Catastrophic Forgetting and Mixture-of-Experts Adaptation

The domain shift inherent in trillion-token injection risked degrading foundational reasoning. Initial continued pre-training led to significant regressions on standard coding and reasoning benchmarks. The authors mitigated this by:

  • Data Replay: Mixing parent model pre-training data into enterprise mixtures anchored general capabilities.
  • Mid-Training Branching: Branching from earlier foundation checkpoints rather than just before final convergence improved retention of core reasoning.

For MoE architectures, standard router load-balancing led to expert collapse due to highly homogenous internal data. Custom expert routing techniques were implemented to safeguard proficiency across model tasks.

Empirical Results and Industrial Impact

Offline Benchmarks

GfG outperformed baseline Gemini 2.5 Pro across external and internal coding tasks (SWE-bench Verified: +5%; Aider polyglot edit block: +13%; Google SWE Tasks: +5%). Non-coding proficiency and multimodal reasoning (ARC AGI, GradQA, MMMU-Pro) were preserved, with only minor variances on specialized math/logic assessments.

Online A/B Study

A blind, randomized A/B study leveraging 29,000 developers unequivocally demonstrated industrial utility:

  • Efficiency Gains: Mean conversational iterations dropped by 23.1%; turn latency decreased by 8.9%.
  • Quality Improvements: Hunk and code line acceptance rates increased by approximately 4.5%.
  • Production Impact: Code submission rates increased by 11–14%; code survival rate improved by 16.8%.

User feedback corroborated superior domain alignment, reduced friction, and enhanced usability, with baseline models perceived as qualitatively regressive.

Case Studies

Three industrial deployments highlighted practical impact:

  • Automated Migrations: 50% time reduction and 80% AI-authored changes for Ads infrastructure migrations; 87% acceptance of AI-generated JUnit migrations.
  • Efficiency Optimizations: ECO, leveraging GfG, effected >99.5% production success, saving 500,000 CPU cores per quarter.
  • IDE Assistance: “Smart Paste” realized widespread adoption, 45% acceptance, 58% code survival at 30 minutes, and emergent workflows for repetitive refactoring and cross-language translation.

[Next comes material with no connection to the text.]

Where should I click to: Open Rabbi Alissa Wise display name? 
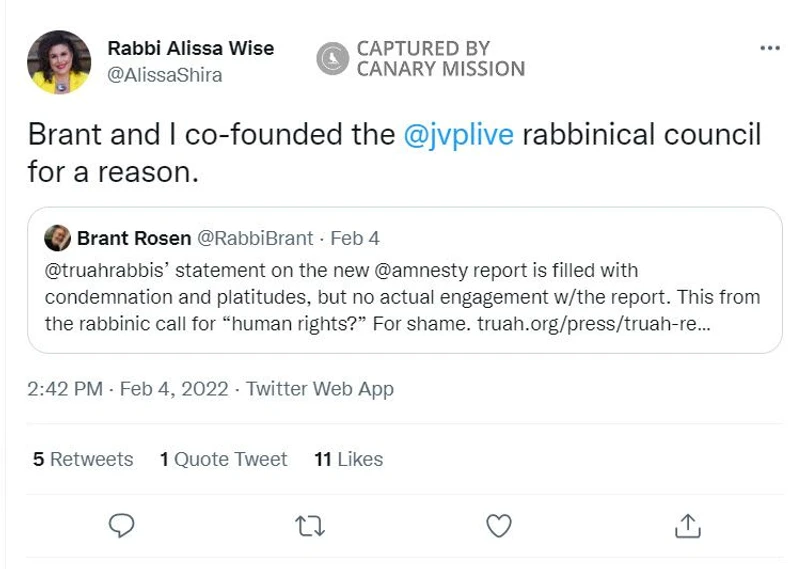pyautogui.click(x=190, y=48)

Lessons and Theoretical Implications

The study surfaced critical insights:

  • Data Composition: Negative transfer from reasoning-style datasets (e.g., verbose ReAct traces) can degrade tool use and function-calling in post-training.
  • Schema Alignment: Aligning internal proprietary data with base model pre-training formats is essential to minimize syntax shock and maintain seamless capability transitions.
  • Evaluation Limitations: Standard benchmarks fail to capture enterprise maintenance and legacy evolution complexity; comprehensive evaluation protocols and production telemetry are imperative.

Practically, the blueprint demonstrated here enables organizations to maximize proprietary engineering data utility via end-to-end model adaptation. Theoretically, the results underscore the feasibility of large-scale domain specialization without sacrificing foundational intelligence, provided strategic interventions and mixture balancing are applied.

Conclusion

Gemini for Google represents a robust, replicable framework for LLM adaptation to enterprise software engineering environments. By integrating trillion-token bespoke corpora, mid-training intervention, and targeted post-training, substantial gains in productivity, code quality, and deployment impact are realized. Future developments will likely focus on further refining mixture optimization, enhancing agentic coding workflows, and advancing methodologies for catastrophic forgetting mitigation in MoE and large-scale domain-shift paradigms.